It has been a common sight at FIFA World Cup games: huge lines of fans buying beer inside stadiums before returning home with stacks of empty souvenir cups in their hands.
A top FIFA official expressed concern at the amount of drinking during the month-long tournament, seemingly ignoring that it was soccer’s world governing body that forced Brazil to change its laws to allow beer sales at stadiums.
Despite the concerns, beer is expected to continue to flow unimpeded during the two semi-final games, Brazil-Germany yesterday and Argentina-Netherlands today.
Brasilia banned alcohol at games in 2003 to curb fan violence, but had to pass a special law authorizing booze at the World Cup as part of its agreement to host the tournament.
In the corridors of the 12 World Cup arenas, fans line up to buy US-made Budweiser or the local Brahma brand, both owned by Belgian-Brazilian giant Anheuser-Busch InBev, a major sponsor of the event.
Many fans have streamed out of stadiums with handfuls of the 473 milliliter commemorative cups in their hands, having paid 13 reals (US$6) for a Budweiser, or 10 reals for a Brahma, and the cups have become hot items for sale online.
As supporters pour beer into their mouths — and revenue into Anheuser-Busch’s pockets — there have been reports of heated arguments, including a brawl, during two games at Rio de Janeiro’s Maracana involving supporters who had apparently consumed alcohol.
At the Uruguay-Colombia last-16 game on June 28, several Brazilian fans traded blows with Uruguay supporters in the stadium’s corridor.
The fight began after an apparently inebriated Brazilian man shouted in an Uruguayan woman’s the face, mocking her team’s loss, which made her drop her beer, prompting a countryman to come to her defense.
After the France’s quarter-final against Germany on Friday, security guards had to get between two men wearing jerseys of cross-town rivals Corinthians and Sao Paulo FC in the corridor of the Maracana.
The man in the Corinthians shirt was holding about eight empty cups in one hand and shouted “Come here” at the other, but guards were able to keep them separated.
During the game, security guards had to take positions between fans who were screaming at each other.
Some Brazilians are glad they can drink during World Cup games, but back the prohibition during domestic league games, saying that local fans can get violent.
“People don’t know how to drink with moderation,” said Carlos Franca, a 48-year-old Brazilian.
Diogo Albuquerque, a 33-year-old engineer bedecked in Brazil’s colors, said the difference with domestic matches is that “there’s a lot of security” at World Cup games.

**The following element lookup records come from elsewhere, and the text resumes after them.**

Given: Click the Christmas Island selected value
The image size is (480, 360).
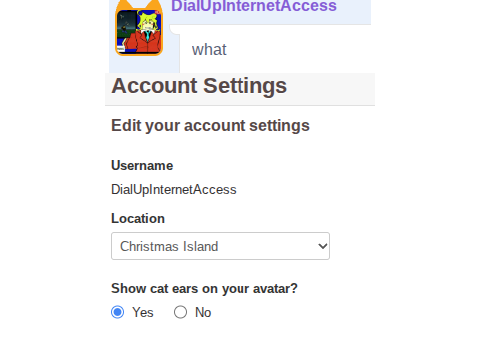Looking at the screenshot, I should [169, 246].
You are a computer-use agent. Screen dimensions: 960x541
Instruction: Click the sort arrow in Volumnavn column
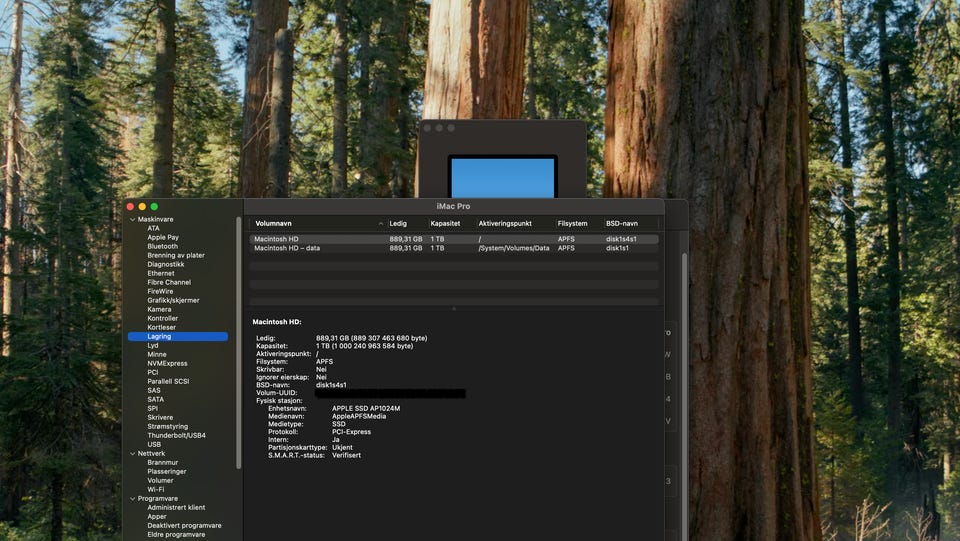[380, 223]
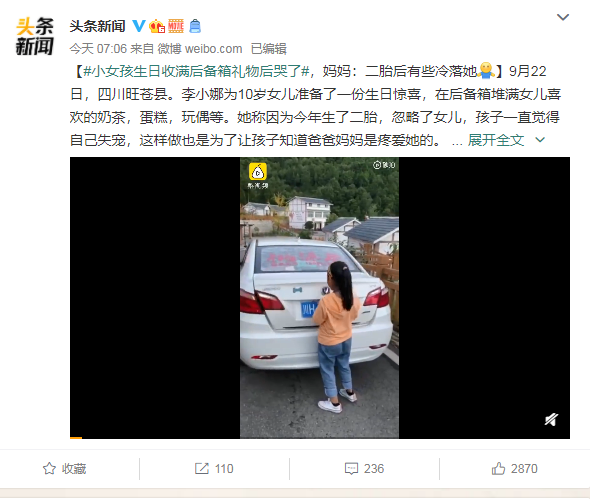
Task: Toggle 收藏 favorite star
Action: (64, 469)
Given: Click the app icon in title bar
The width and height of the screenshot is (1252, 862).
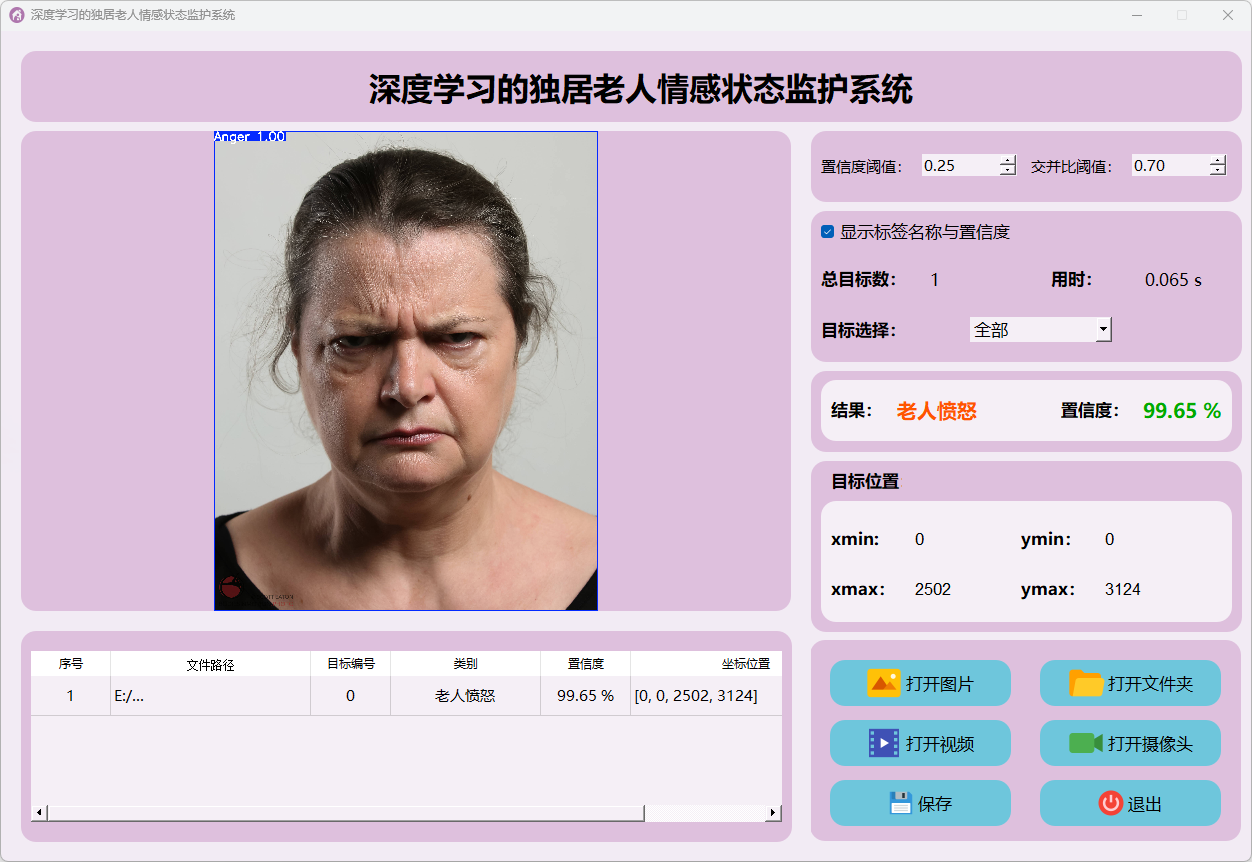Looking at the screenshot, I should pyautogui.click(x=16, y=15).
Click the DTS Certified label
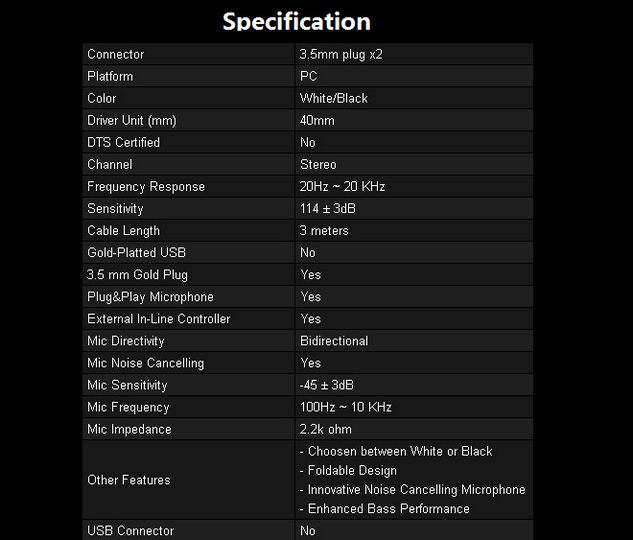 point(124,142)
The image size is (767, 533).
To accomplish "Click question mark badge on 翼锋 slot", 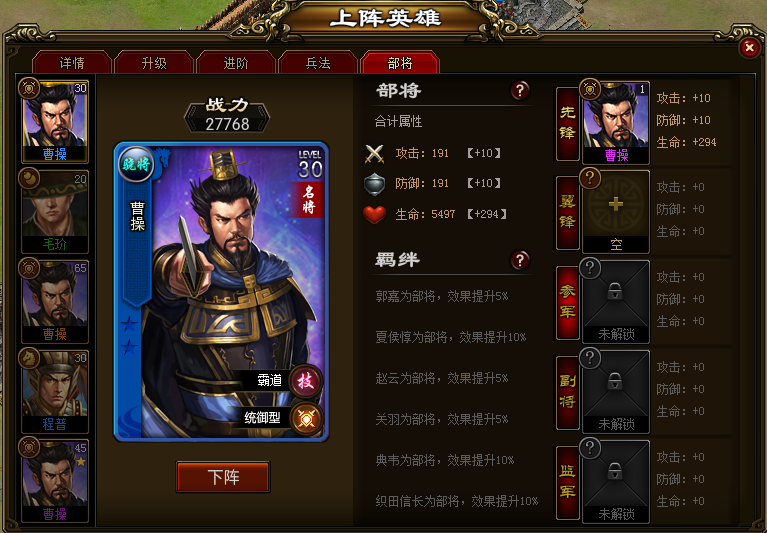I will (590, 178).
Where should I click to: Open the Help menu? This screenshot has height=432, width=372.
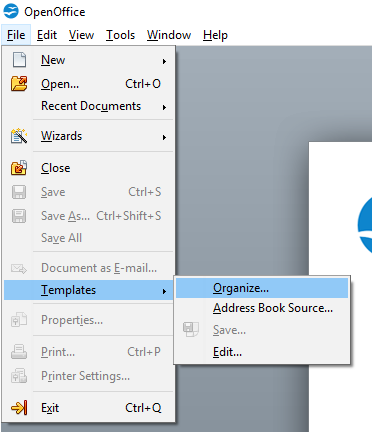click(x=215, y=35)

FIFA Secretary-General Jerome Valcke last week said he was “struck and worried by the level of drunkenness of many supporters who do not behave well.”
He said consumption controls may be imposed, but no such measures seem to have been ordered.
Anheuser-Busch spokeswoman Daiana Rodriguez told reporters that beer would continue to be sold normally because FIFA has not required controls.
“This [control] would depend on FIFA,” she said, adding that the brewer “will continue selling beer until the last game.”
Another spokeswoman said the beer maker provided “responsible server training” for stadium staff.
The company could not provide World Cup sales figures, but the cups have become hot collector items on online markets.